Voilà, on sait à quoi s’en tenir. La paix sera signée le 20 juillet et votée
par l’Assemblée à la quasi-unanimité, même par les responsables de la débâcle.
Ils relèveront pourtant la tête dans quelques mois en traitant Mendès-France de
« bradeur de l’Empire » et ils conspireront pour le renverser.
Tout ceci
pour dire que, étant donné le contexte historique et politique dans la France
de 1954, le public est bien préparé à entendre un débat entre la conjuration,
la vengeance, la passion d’une part et la lucidité, la raison, la maîtrise de
soi, d’autre part. « Je suis maître de moi comme de l’Univers »
affirme l’Empereur Auguste avant de choisir la clémence et de faire passer un
frisson de respect pour son pouvoir.
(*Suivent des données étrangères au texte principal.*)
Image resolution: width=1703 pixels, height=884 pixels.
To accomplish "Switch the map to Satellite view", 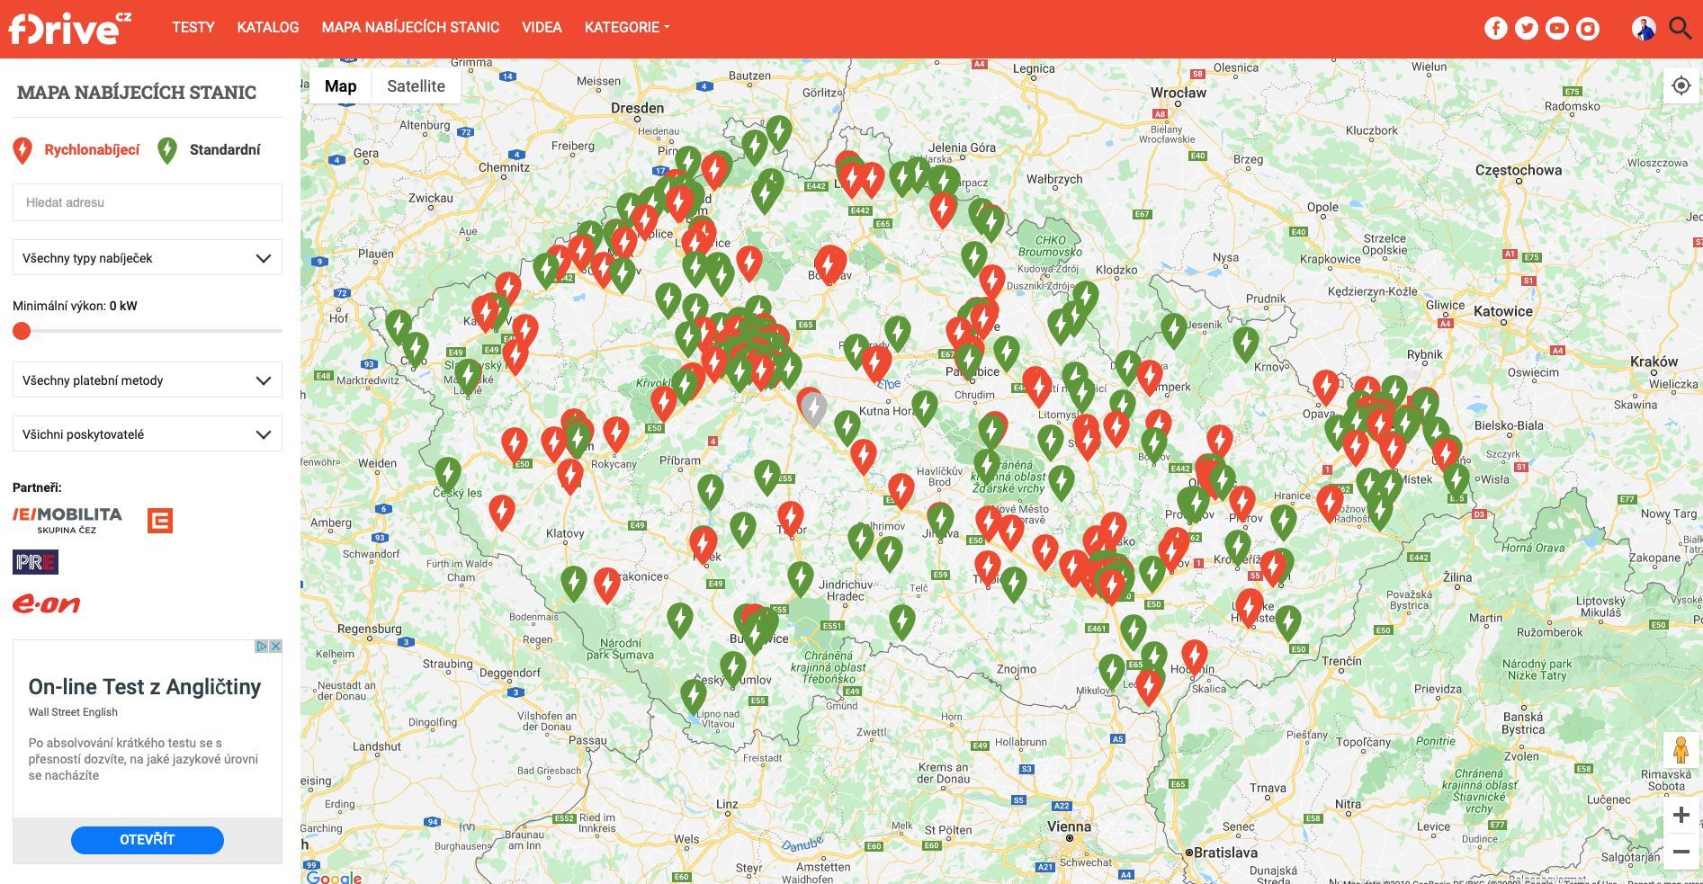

Les thèmes du choix, de
l’engagement, de l’éthique et de la crédibilité en politique qui agitent les
jeunes de 1954 (« la Nouvelle Vague » selon le slogan alors en usage)
sont déjà dans Cinna.
2 – Cinna en deçà et au-delà du trépas
Mais qu’en est-il des thèmes chers à Corneille en matière d’amour ? Les
amours contrariées et les conditions draconiennes pour mériter l’être aimé sous-tendent
les débats cornéliens. Qu’en reste-t’il au juste en 1954 ? Que sont
devenus le conflit amour/honneur, la maîtrise et le dépassement de soi, les
déchirements de la conscience, l’amour comme ressort héroïque ? Faut-il
encore croiser le fer ou commettre un attentat pour mériter l’objet de sa flamme ?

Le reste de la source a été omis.